With ChatGPT at hand, a novice programmer like me is upskilled in an instant. I can now compile scripts that would have seemed unthinkable just a few months ago. My efficiency has improved by orders of magnitude - I can do more data analysis, and more types of analysis. I can hardly take credit for generating the code myself, but how is that different to before? I still have a role to play in crafting prompts with clarity and precision, in evaluating ChatGPT’s outputs, and stepping in to correct or modify its suggested code.
This is augmentation in action: AI-powered tools empowering humans to rise up the cognitive pyramid, delegating the drudgery of coding to computers. Developers of all stripes are experiencing the benefits. OpenAI’s Andrej Karpathy has tweeted that around 80% of his code is outsourced to Copilot, a programming assistant developed by GitHub in partnership with OpenAI (the same company behind ChatGPT). Based on OpenAI’s specialised Codex model, Copilot is increasingly being trusted to generate code, complete partial snippets, or debug - all at the behest of human programmers. GitHub CEO Thomas Dohmke bullishly predicts that AI tools will make developers more productive and reminds us that there is very recent precedent for generating code in this way - namely, open source. Anyone who relies on external libraries and plugins is already building on stacks of code that were laid before them.
Fleeting empowerment
There could be a sting in this tale, as my triumphant spirit of coding collaboration proves short-lived. OpenAI has set its sights on removing any dependence on human programmers. They may be emboldened by the fact that chatbots such as DeepMind’s AlphaCode are already outperforming human developers in coding competitions. Some 40% of the contractors on OpenAI’s payroll are programmers who create and label the data that the company’s programming models learn from - 40% devoted to the singular goal of automating software development. If successful, it promises to turn us all into makers, even those of us with basic programming experience, even those with none at all. We’ll need only the imagination, and the vocabulary, to articulate our desired creations that chatbots will dutifully build for us. As Karpathy has quipped, ‘the hottest new programming language is English’.

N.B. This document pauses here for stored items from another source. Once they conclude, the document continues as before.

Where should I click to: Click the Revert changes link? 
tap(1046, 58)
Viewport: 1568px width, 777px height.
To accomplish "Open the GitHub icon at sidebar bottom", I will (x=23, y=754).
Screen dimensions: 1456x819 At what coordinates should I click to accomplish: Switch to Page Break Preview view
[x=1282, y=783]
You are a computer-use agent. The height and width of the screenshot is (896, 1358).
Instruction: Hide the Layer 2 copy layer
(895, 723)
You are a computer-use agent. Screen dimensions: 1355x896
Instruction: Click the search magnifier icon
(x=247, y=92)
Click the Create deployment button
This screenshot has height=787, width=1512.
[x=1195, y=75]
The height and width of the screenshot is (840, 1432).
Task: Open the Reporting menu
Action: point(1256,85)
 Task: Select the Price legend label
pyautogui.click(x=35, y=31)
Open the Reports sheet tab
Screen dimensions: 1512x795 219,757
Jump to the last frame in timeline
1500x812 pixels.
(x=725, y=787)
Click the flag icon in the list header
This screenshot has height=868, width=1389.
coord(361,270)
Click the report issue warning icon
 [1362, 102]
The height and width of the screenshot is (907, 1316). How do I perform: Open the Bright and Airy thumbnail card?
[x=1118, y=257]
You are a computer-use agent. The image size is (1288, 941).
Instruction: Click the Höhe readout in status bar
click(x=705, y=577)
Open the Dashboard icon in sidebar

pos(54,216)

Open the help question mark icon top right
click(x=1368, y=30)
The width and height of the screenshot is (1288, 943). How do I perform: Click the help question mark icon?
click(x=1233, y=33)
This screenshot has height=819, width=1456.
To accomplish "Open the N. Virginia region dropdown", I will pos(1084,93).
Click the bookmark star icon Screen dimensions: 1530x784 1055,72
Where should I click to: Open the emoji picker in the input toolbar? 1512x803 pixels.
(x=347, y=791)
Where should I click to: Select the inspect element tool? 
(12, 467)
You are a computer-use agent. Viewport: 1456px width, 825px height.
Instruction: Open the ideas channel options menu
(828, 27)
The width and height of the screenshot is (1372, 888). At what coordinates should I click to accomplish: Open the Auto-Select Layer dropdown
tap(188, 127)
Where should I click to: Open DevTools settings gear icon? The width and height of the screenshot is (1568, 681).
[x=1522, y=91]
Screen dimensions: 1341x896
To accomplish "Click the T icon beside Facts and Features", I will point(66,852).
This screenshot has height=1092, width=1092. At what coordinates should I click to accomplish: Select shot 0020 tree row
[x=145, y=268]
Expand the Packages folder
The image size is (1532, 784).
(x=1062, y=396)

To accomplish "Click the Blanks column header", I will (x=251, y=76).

Skilled developers - whose technical expertise runs deeper than the instrumental task of scripting lines of code - are probably safe from near-term prospects of automation (possibly longer-term prospects too). But the novice developer, who dabbles with code without sinking into the craft, may be a transient phenomenon as ever-more capable language models eat up our modest contributions to programming. I am personally untroubled by that, but only because my career identity is not bound to my coding skills. To the extent that it helps me perform my own tasks, and converse with developers to grasp something of their approach, coding has proven useful. My value-add, however, is situated at the bookends of the development process.
But for the legions of aspiring coders sold on the narrative that a career can be built on programming skills alone, chatbots should serve as a wakeup call. Coding is widely heralded as a twenty-first century skill, a surefire path to employment during a time of increased automation. Now that the AI industry has coding itself in its cross-hairs, nascent programmers should be aware of just how high the bar is becoming. If OpenAI has its way, jobs that rely primarily on one’s ability to write code will be in vanishingly short supply. Human programmers may well go the way of now defunct human computers.
The case for coding can still be made, but it needs to adapt. ‘Learning how to code is emancipation’, according to a 2014 UNESCO article. How else will we grasp the behaviours of today’s technologies, interrogate their behaviours and build, from the ground up, alternatives that truly live up to our ideals of fairness and justice? But as the same article goes on to say, it is ‘more than the mere teaching of “coding techniques”’. That nuance matters more than ever.